## TEXT TO READ
○ ○ ○

This is the last month to see the exhibition ‘Weaving beyond the Bauhaus’ at the Art Institute of Chicago, in Chicago, closing on 17 February 2020. The following is an abridged version of the exhibition review by Thomas Connors from HALI 201:

‘The Bauhaus is everywhere in this centenary year, with new museums in Weimar and Dessau and exhibits across the globe examining the history of the school and the diaspora that followed the rise of National Socialism. Not surprisingly, many of these exhibitions focus on the men of the Bauhaus and the architectural aesthetic they developed.

One excellent exception was ‘4 “Bauhausmädels”’ at the Angermuseum in Erfurt, Germany, which celebrated the work of Gertrud Arndt, Marianne Brandt, Margarete Heymann and Margaretha Reichardt. That presentation and its accompanying catalogue rehearsed most informatively the post-Bauhaus careers of its subjects. ‘Weaving Beyond the Bauhaus’, on view at the Art Institute of Chicago, gives another group of women their due.

Black-White-Red (detail), Anni Albers, 1926/27, produced 1965. Art Institute of Chicago, Restricted gift of Mrs. Julian Armstrong, Jr.

Black-White-Red (detail), Anni Albers, 1926/27, produced 1965. Art Institute of Chicago, Restricted gift of Mrs. Julian Armstrong, Jr.

Organised by the museum’s Assistant Curator of Textiles, Erica Warren, the exhibition includes work by the Bauhäusler Anni Albers, Otti Berger and Gunta Stölzl, along with pieces by Claire Zeisler and Lenore Tawney, who studied under Marli Ehrman in Chicago at the New Bauhaus (now the Illinois Institute of Technology), founded by László Moholy-Nagy in 1937. A tight presentation numbering 50 pieces, the show ranges from the functional (upholstery and clothing fabrics) to the plainly artistic (including Zeisler’s arguably iconic Private Affair I of 1986).

○ ○ ○

## GIVEN RECORDS

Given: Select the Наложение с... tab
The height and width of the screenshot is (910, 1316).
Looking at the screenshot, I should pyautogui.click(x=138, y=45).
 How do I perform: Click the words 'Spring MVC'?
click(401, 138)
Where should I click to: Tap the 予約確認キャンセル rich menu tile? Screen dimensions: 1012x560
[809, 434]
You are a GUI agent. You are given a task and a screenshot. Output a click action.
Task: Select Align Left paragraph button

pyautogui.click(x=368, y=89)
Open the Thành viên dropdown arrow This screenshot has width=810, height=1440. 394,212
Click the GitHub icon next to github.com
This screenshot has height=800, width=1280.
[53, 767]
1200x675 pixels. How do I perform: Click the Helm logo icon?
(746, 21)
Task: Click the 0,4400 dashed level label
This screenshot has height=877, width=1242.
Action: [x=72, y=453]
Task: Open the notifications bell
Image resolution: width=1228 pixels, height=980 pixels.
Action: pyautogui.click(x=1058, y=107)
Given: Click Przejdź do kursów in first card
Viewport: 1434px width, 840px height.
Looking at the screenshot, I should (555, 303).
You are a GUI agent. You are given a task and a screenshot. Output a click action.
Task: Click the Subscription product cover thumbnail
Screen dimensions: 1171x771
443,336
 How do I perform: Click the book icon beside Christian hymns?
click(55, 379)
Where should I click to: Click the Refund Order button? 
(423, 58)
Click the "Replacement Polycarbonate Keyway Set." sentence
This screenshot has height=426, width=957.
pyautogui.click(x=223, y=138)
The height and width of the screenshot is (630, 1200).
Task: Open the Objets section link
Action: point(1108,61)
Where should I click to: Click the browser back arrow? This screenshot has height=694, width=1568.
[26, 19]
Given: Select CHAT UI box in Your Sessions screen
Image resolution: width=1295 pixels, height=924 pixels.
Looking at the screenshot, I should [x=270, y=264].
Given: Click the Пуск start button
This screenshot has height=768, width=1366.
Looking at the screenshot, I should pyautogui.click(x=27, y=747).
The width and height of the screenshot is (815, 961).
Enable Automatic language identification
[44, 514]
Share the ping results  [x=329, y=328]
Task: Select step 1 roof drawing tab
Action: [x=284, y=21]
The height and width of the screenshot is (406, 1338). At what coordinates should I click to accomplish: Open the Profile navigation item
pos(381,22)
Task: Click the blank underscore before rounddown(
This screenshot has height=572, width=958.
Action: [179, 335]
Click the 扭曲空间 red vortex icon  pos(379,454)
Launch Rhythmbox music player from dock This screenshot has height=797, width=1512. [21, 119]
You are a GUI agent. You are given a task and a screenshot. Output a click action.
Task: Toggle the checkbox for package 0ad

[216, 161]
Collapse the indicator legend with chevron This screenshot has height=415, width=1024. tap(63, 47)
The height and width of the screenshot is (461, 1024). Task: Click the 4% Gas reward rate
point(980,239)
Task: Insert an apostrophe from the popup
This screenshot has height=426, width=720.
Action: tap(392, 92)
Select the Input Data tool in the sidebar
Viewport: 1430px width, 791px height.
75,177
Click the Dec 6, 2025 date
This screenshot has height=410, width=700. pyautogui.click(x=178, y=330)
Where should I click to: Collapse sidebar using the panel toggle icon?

○ ○ ○

## DIRECTION
Reproduce the entire Bauhaus weaving review word for word. The records have no connection to the Bauhaus weaving review.

## FULL OUTPUT
This is the last month to see the exhibition ‘Weaving beyond the Bauhaus’ at the Art Institute of Chicago, in Chicago, closing on 17 February 2020. The following is an abridged version of the exhibition review by Thomas Connors from HALI 201:

‘The Bauhaus is everywhere in this centenary year, with new museums in Weimar and Dessau and exhibits across the globe examining the history of the school and the diaspora that followed the rise of National Socialism. Not surprisingly, many of these exhibitions focus on the men of the Bauhaus and the architectural aesthetic they developed.

One excellent exception was ‘4 “Bauhausmädels”’ at the Angermuseum in Erfurt, Germany, which celebrated the work of Gertrud Arndt, Marianne Brandt, Margarete Heymann and Margaretha Reichardt. That presentation and its accompanying catalogue rehearsed most informatively the post-Bauhaus careers of its subjects. ‘Weaving Beyond the Bauhaus’, on view at the Art Institute of Chicago, gives another group of women their due.

Black-White-Red (detail), Anni Albers, 1926/27, produced 1965. Art Institute of Chicago, Restricted gift of Mrs. Julian Armstrong, Jr.

Black-White-Red (detail), Anni Albers, 1926/27, produced 1965. Art Institute of Chicago, Restricted gift of Mrs. Julian Armstrong, Jr.

Organised by the museum’s Assistant Curator of Textiles, Erica Warren, the exhibition includes work by the Bauhäusler Anni Albers, Otti Berger and Gunta Stölzl, along with pieces by Claire Zeisler and Lenore Tawney, who studied under Marli Ehrman in Chicago at the New Bauhaus (now the Illinois Institute of Technology), founded by László Moholy-Nagy in 1937. A tight presentation numbering 50 pieces, the show ranges from the functional (upholstery and clothing fabrics) to the plainly artistic (including Zeisler’s arguably iconic Private Affair I of 1986).